▶ _Exercise goal_:
For the listing that follows, report how many lines contain the string "computer", giving the number alone.

+ + + + + + +

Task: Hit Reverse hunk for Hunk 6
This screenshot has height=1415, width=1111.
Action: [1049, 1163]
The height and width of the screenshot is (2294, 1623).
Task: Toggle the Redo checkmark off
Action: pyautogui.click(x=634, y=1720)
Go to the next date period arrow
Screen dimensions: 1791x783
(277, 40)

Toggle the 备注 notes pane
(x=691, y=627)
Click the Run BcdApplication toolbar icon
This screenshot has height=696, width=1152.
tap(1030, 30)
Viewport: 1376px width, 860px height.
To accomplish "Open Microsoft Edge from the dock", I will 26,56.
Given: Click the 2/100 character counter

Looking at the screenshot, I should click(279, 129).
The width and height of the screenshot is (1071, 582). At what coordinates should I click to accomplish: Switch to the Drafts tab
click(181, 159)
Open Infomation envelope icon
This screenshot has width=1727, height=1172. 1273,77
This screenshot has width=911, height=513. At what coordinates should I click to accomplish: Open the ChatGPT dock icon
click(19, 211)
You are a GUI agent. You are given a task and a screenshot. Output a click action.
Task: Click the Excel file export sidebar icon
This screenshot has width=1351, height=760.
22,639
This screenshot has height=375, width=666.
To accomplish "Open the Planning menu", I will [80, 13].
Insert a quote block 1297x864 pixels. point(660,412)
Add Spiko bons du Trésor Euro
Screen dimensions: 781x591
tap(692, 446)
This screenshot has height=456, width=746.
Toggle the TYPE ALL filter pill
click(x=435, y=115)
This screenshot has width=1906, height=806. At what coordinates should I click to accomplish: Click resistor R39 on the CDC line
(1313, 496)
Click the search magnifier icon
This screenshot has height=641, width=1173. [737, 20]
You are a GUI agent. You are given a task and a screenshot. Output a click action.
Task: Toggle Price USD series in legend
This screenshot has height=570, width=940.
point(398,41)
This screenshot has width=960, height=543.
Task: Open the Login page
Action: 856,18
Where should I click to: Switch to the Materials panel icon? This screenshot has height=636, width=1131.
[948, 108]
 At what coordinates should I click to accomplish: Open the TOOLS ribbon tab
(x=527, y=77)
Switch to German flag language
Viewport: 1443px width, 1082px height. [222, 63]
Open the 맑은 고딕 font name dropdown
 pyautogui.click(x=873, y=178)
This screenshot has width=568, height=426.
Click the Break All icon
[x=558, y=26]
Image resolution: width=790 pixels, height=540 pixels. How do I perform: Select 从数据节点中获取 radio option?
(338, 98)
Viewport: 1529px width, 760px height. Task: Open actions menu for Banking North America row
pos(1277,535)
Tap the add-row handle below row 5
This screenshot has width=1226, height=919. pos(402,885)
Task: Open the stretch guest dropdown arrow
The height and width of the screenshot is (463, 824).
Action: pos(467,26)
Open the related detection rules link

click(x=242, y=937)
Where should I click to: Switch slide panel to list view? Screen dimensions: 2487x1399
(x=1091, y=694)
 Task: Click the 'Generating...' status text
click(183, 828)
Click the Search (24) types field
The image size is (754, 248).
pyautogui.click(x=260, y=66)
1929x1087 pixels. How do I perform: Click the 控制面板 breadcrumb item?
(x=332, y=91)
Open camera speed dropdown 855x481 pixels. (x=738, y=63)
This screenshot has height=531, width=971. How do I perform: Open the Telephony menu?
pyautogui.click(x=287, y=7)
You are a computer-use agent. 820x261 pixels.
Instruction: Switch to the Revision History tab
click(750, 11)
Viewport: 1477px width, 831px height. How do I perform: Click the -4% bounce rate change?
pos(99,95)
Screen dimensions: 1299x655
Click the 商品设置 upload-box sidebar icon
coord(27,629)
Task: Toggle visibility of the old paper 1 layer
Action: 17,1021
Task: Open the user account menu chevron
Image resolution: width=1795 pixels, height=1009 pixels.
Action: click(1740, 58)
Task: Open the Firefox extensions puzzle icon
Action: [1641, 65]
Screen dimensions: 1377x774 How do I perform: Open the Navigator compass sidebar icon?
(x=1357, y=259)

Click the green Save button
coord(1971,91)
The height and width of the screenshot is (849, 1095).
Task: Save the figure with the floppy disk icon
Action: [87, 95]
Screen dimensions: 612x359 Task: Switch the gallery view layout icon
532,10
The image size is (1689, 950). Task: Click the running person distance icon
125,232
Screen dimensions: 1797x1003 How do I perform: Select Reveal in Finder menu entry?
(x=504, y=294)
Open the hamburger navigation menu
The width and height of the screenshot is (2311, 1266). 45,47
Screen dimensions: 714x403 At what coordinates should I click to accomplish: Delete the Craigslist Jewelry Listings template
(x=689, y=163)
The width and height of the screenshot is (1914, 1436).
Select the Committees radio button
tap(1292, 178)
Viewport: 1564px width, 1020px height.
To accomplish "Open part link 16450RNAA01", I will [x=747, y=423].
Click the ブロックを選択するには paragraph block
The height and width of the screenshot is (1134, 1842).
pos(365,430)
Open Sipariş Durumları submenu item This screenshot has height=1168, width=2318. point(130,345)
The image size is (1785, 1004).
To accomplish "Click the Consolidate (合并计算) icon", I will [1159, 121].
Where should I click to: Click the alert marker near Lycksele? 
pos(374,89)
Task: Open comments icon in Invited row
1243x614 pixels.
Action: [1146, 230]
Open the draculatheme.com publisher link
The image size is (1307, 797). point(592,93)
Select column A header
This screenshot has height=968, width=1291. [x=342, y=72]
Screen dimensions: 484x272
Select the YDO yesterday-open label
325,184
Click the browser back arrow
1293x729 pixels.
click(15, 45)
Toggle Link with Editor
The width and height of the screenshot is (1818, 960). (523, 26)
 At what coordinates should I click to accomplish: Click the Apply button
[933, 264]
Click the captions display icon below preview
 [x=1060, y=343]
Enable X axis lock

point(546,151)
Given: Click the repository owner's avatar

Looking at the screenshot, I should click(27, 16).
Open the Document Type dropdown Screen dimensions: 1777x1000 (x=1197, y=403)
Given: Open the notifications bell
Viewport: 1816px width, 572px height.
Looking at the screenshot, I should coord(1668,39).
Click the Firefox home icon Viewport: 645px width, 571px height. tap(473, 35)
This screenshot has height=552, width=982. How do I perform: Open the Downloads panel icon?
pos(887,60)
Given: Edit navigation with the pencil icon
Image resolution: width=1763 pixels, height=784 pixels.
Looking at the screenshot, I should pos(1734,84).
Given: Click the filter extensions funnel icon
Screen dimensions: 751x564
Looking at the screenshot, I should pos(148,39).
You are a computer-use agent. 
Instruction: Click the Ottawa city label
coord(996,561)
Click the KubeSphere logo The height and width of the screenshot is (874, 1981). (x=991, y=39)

+ + + + + + +

▶ _Task answer_:
2